Twitter accidentally blocks users posting the word ‘Memphis’ | Technology

Memphis, Tennessee, is a city with a storied past. A heartland of rock’n’roll, blues, gospel and country music, it is home to Graceland and FedEx, and a cornerstone of the civil rights movement. So it came as a surprise when Twitter decided to ban the city from its site.

Over the weekend, users of the social network found that simply tweeting the word “Memphis” was enough to get them an automatic 12-hour suspension and a requirement to delete the tweet.

According to the moderation posts, that broke Twitter’s rules on the distribution of personal information – and to be fair to the site, Memphis is the home address of more than 600,000 people, although most mail carriers need more specificity to deliver a letter.

A Twitter spokesperson confirmed the blocks were a mistake. “Earlier today, there was a system issue affecting accounts tweeting the word ‘Memphis’,” the company said in a statement.

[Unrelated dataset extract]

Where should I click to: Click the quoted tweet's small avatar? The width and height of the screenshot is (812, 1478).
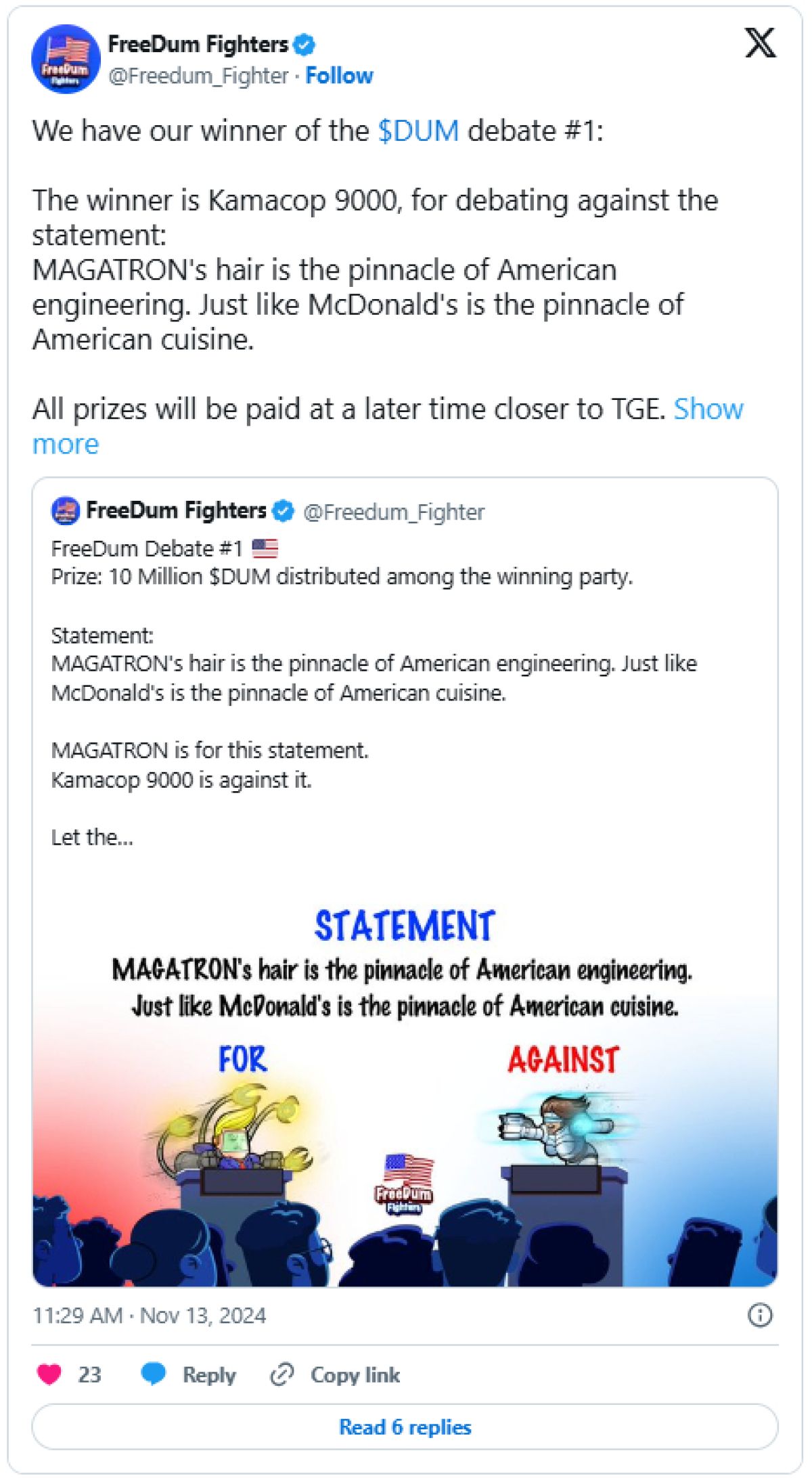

“The issue mistakenly requested account owners to remove those Tweets and temporarily limited their account functions. The affected accounts have now been restored and this issue has been resolved.”

In the meantime, news of the ban spread through whispers and allusions on the social network. References to “the M word” and “M ******” were common, as users reacted with horror at seeing unsuspecting observers ask what was wrong with saying “Memphis” before responding to their turn got a ban.

mcc
(@ mcclure111)

It’s really weird how you spend just an hour not saying the word ‘Memphis’ so quickly that you interpret the word as some kind of obscene quality or shape in your head. I can understand now when I say the word “Memphis!” name calling, for example when receiving bad news


March 14, 2021

Twitter did not explain why Memphis was blocked, but some users speculated that an attempt to prevent a specific user’s personal information from being shared had been misrepresented. “What is possible is that a Twitter employee tried to block a street address, but the post’s syntax acted like an escape sequence, or the original was multiple lines and they just pasted the city,” Swift wrote about security

However, the company has a history of accidentally going a little further than intended. Notoriously enough was Jack Dorsey himself, Twitter’s co-founder and CEO temporarily banned from the site in 2016, because of “an internal error”.

In 2018 Dorsey apologized for ‘unfair’ filtering of 600,000 accounts from search results, applying a so-called “shadow ban” to users, including members of Congress, based on the behavior of accounts that followed them. “We decided that wasn’t fair, and we corrected that,” Dorsey said at the time.